[Records from a dataset]
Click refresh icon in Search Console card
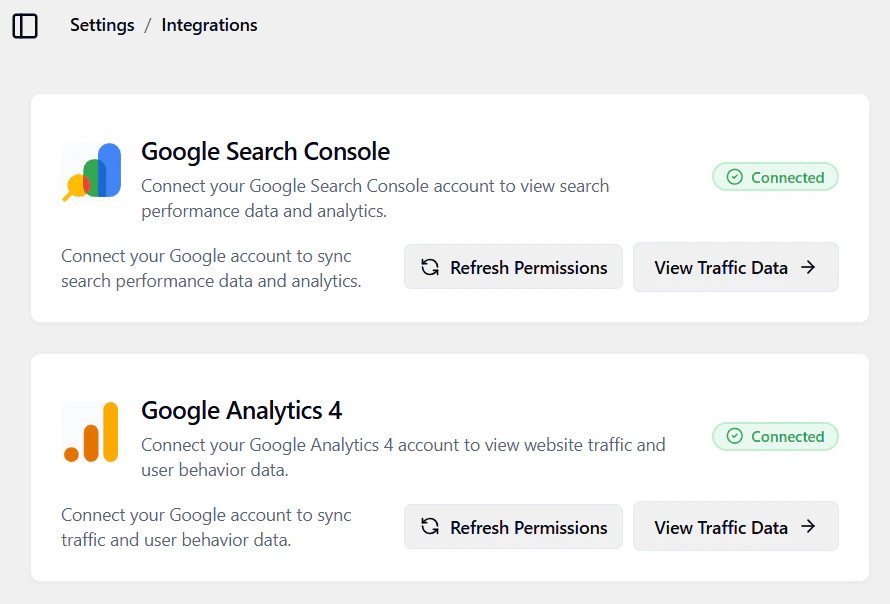The image size is (890, 604). (430, 267)
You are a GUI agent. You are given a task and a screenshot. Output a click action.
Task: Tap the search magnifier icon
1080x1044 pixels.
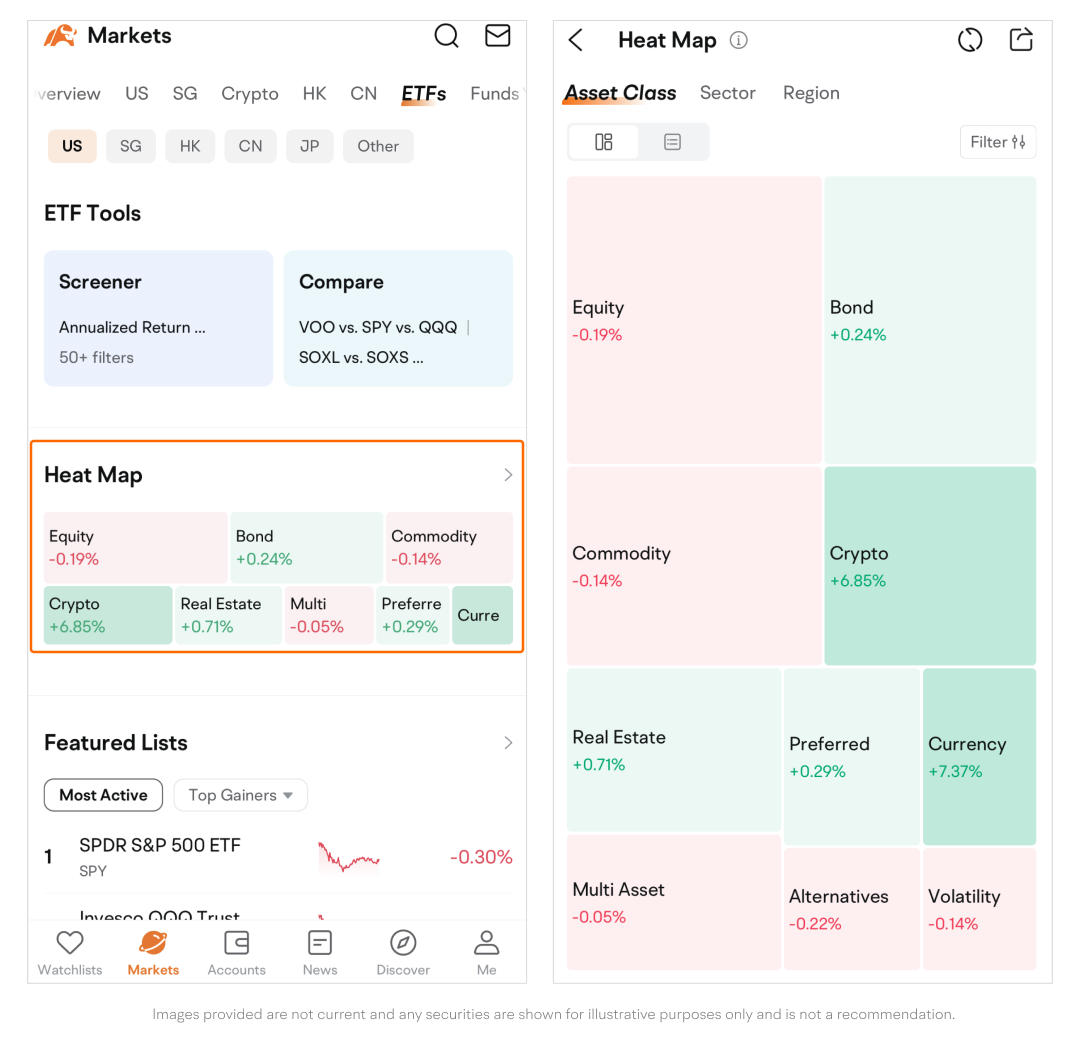click(447, 36)
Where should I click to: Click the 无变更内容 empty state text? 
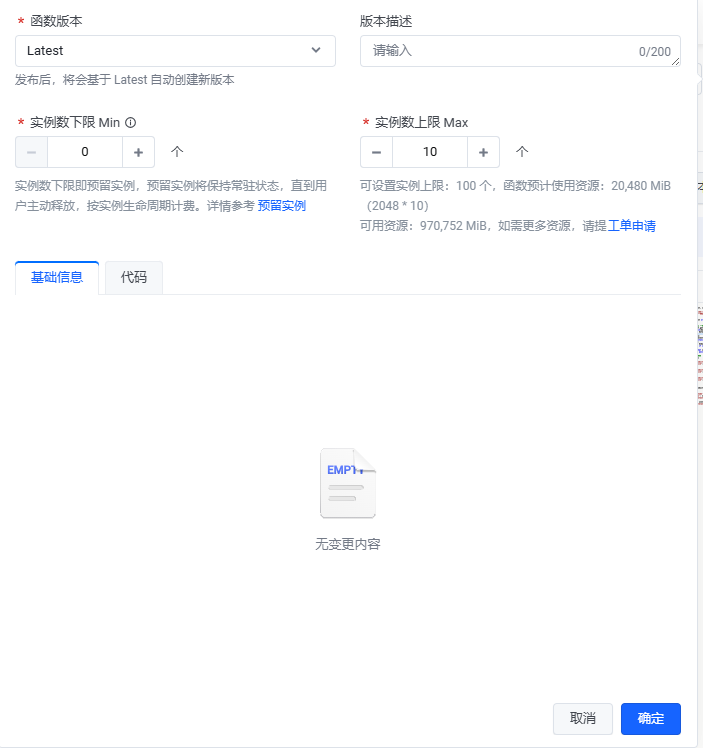pos(348,545)
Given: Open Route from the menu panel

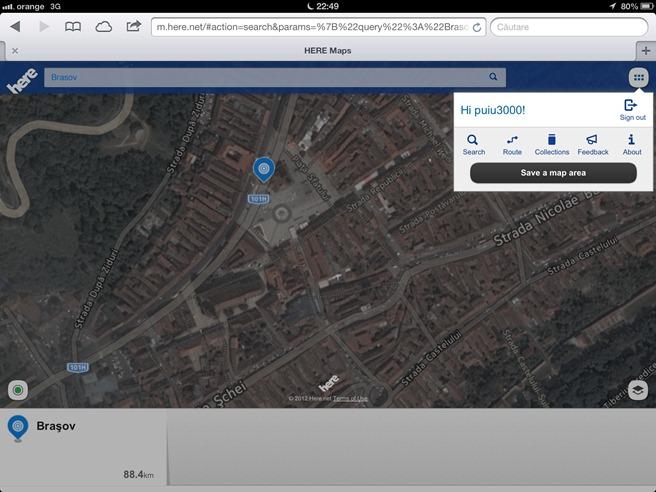Looking at the screenshot, I should click(x=512, y=145).
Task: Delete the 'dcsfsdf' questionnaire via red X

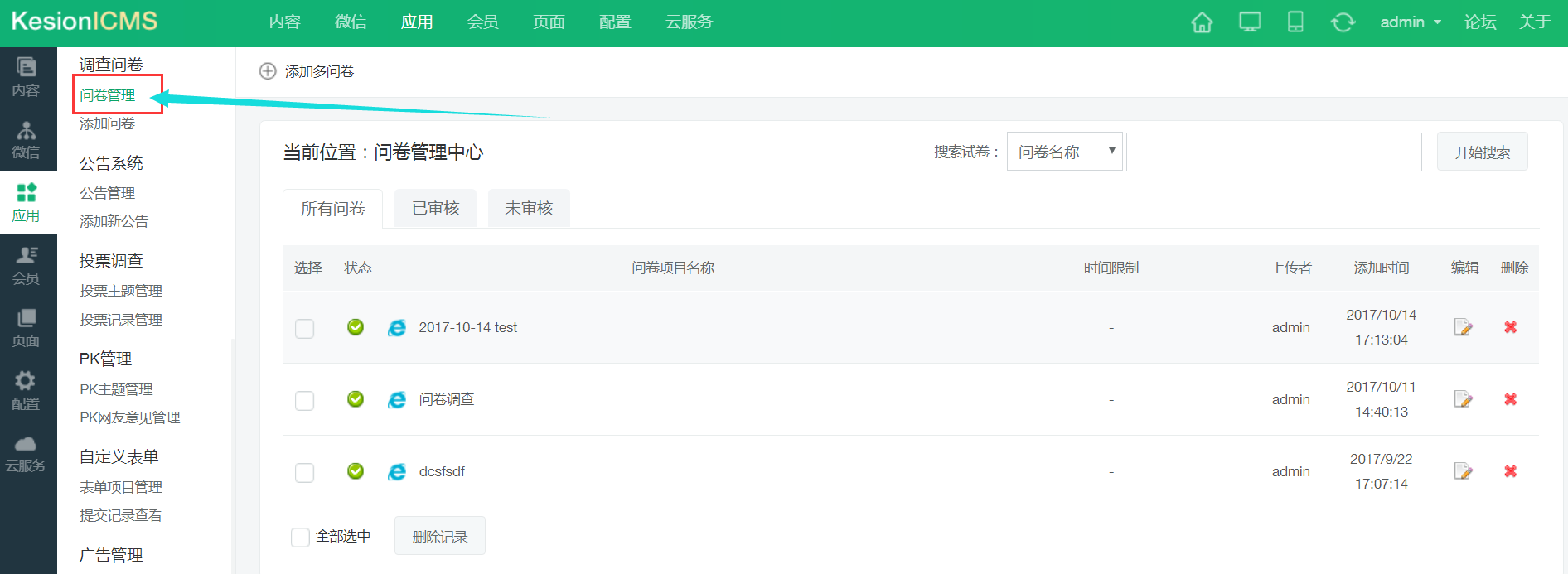Action: click(x=1510, y=471)
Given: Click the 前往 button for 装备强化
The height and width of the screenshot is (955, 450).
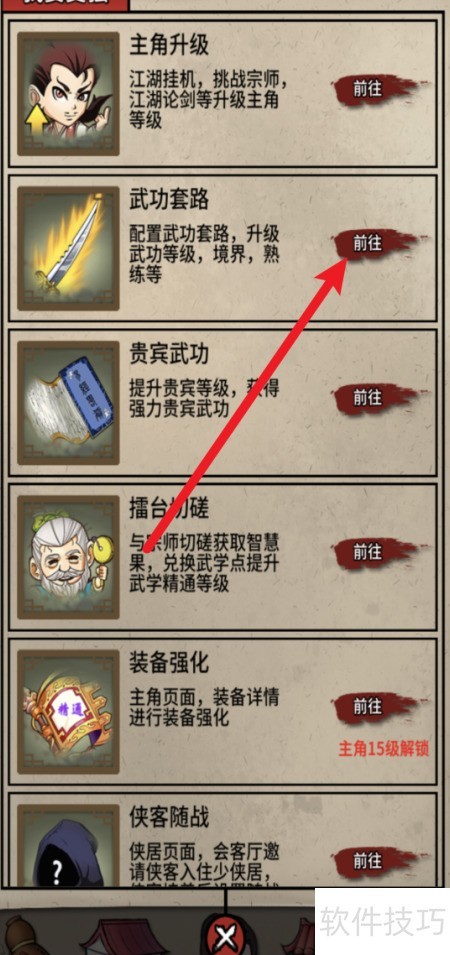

**Task directions**
Keep to the lines above from the line with "Where should I" to the line with "Given: Click the 前往 button for 装备强化", and set down exactly those, inclusive, with nothing else and every picture left out.

**Output of the exercise**
Where should I click to: Click the 无变更内容 empty state text? 
pos(348,545)
Given: Open Route from the menu panel

Looking at the screenshot, I should click(x=512, y=145).
Task: Delete the 'dcsfsdf' questionnaire via red X

Action: click(x=1510, y=471)
Given: Click the 前往 button for 装备强化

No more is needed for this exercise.